Around three-quarters of patients remained on treatment with baricitinib (Olumiant) for rheumatoid arthritis after their first 6-month assessment in an independent analysis of British Society for Rheumatology Biologics Register (BSRBR) data.
The rate of continuation was even higher, at almost 85%, in patients who had not previously been treated with a biologic or targeted synthetic disease-modifying antirheumatic drug (b/ts DMARD) before being given baricitinib. The 6-month continuation rate was also higher, at 80%, in patients who received baricitinib without additional DMARDs or steroid therapy.
Overall, the Disease Activity Score in 28 joints using erythrocyte sedimentation rate (DAS28-ESR) score was reduced from a baseline of 5.7 to 3.4, with similar reductions seen among the subgroups of patients who had received baricitinib as monotherapy, after prior b/tsDMARDs, or no prior b/tsDMARDs.
“We’ve looked at an RA study population using data from the BSR biologics registry, to try and have a look at how patients with baricitinib are being treated and how they’re doing in this real-world setting, within the U.K.,” explained consultant rheumatologist Christopher J. Edwards, MD, of University Hospital Southampton (England) at the British Society for Rheumatology annual conference.
“Overall, effectiveness and tolerability seem to be pretty good indeed,” he said. “Sample size, of course, was small and it will be nice to see a little bit more data collected over time that allow us to be more confident in any conclusions.”
‘Getting to grips’ with baricitinib
Baricitinib is a drug that clinicians in the United Kingdom are “just getting to grips with,” observed Jon Packham, BM, DM, a consultant rheumatologist at Haywood Hospital in Stoke-on-Trent (England) who was not involved in the analysis.
“We look forward to when we’ve got a few more patients through that 6-month hurdle and we were getting even more data coming through,” Dr. Packham said.
Baricitinib was given marketing authorization in Europe for the treatment of moderate to severe RA in 2017 and so is a relatively new addition into the BSRBR-RA, which has been running for the past 20 years. It includes data on patients with RA who are newly starting a bDMARD or tsDMARD, and patients are followed up every 6 months for the first 3 years of their treatment and then annually thereafter.
Dr. Edwards presented data on some of the baseline characteristics and status of patients at the first 6-month follow-up of the BSRBR-RA. He was clear that this analysis was done independently of the BSRBR-RA study team and performed under an agreement between Eli Lilly and the BSR to allow access to the data.
Between Jan. 1, 2018, and March 31, 2019, there were 409 patients who were just starting baricitinib treatment and who were entered into the BSRBR-RA. The mean age of patients was 61 years, and the majority (76%) was female. On average, patients starting baricitinib had been diagnosed with RA for 11 years, and 62% had previously been treated with a biologic.

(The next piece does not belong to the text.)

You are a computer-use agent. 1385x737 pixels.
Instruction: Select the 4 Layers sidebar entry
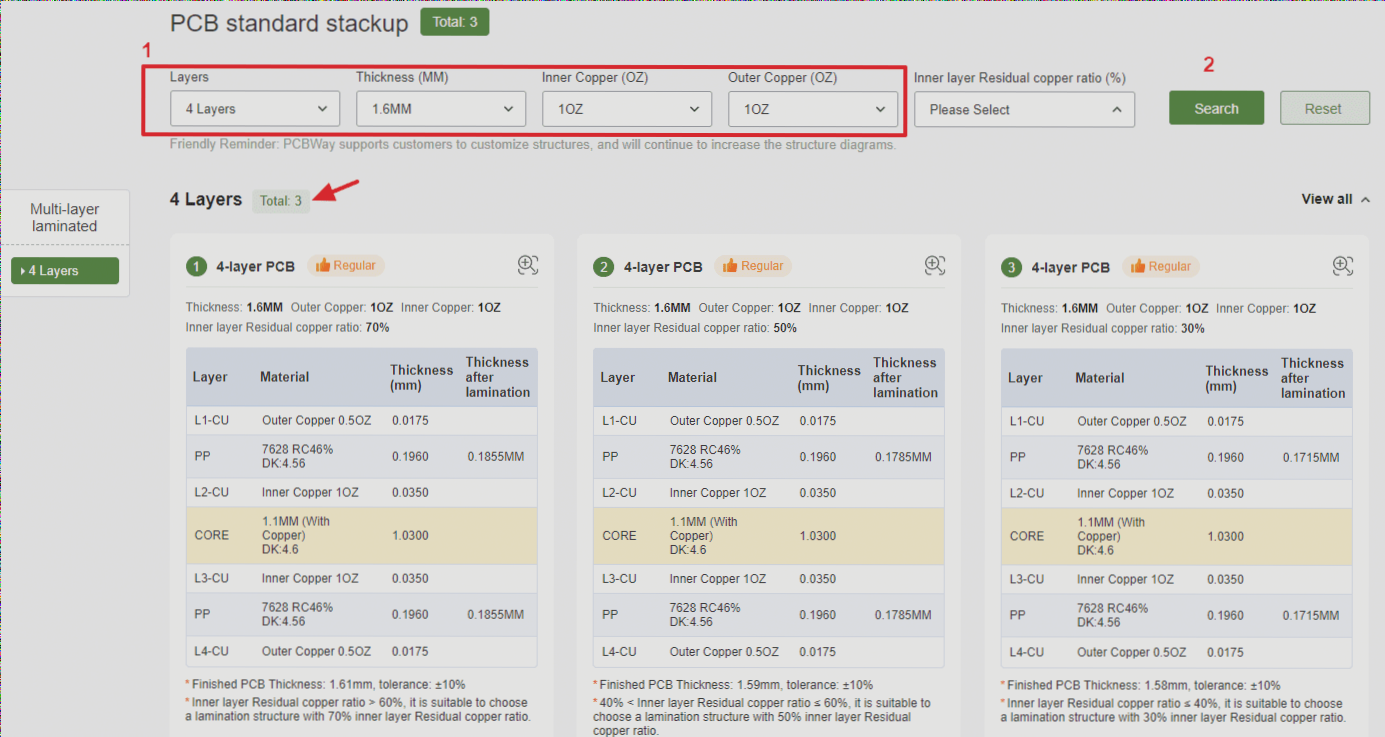coord(64,270)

As per the European label, most patients were being treated with baricitinib in combination with a conventional synthetic DMARD (61%), with 40% of patients receiving it in combination with methotrexate. Around 38% of patients received baricitinib as monotherapy, and just under 30% were receiving concomitant glucocorticoids.
The majority (84%) were prescribed a 4-mg daily dose of baricitinib, with the remainder on a daily dose of 2 mg.
There were 163 patients with data available at the first 6-month follow up, and of those, 103 had prior experience of being treated with a b/ts DMARD, 59 did not, and 65 had been given baricitinib as monotherapy.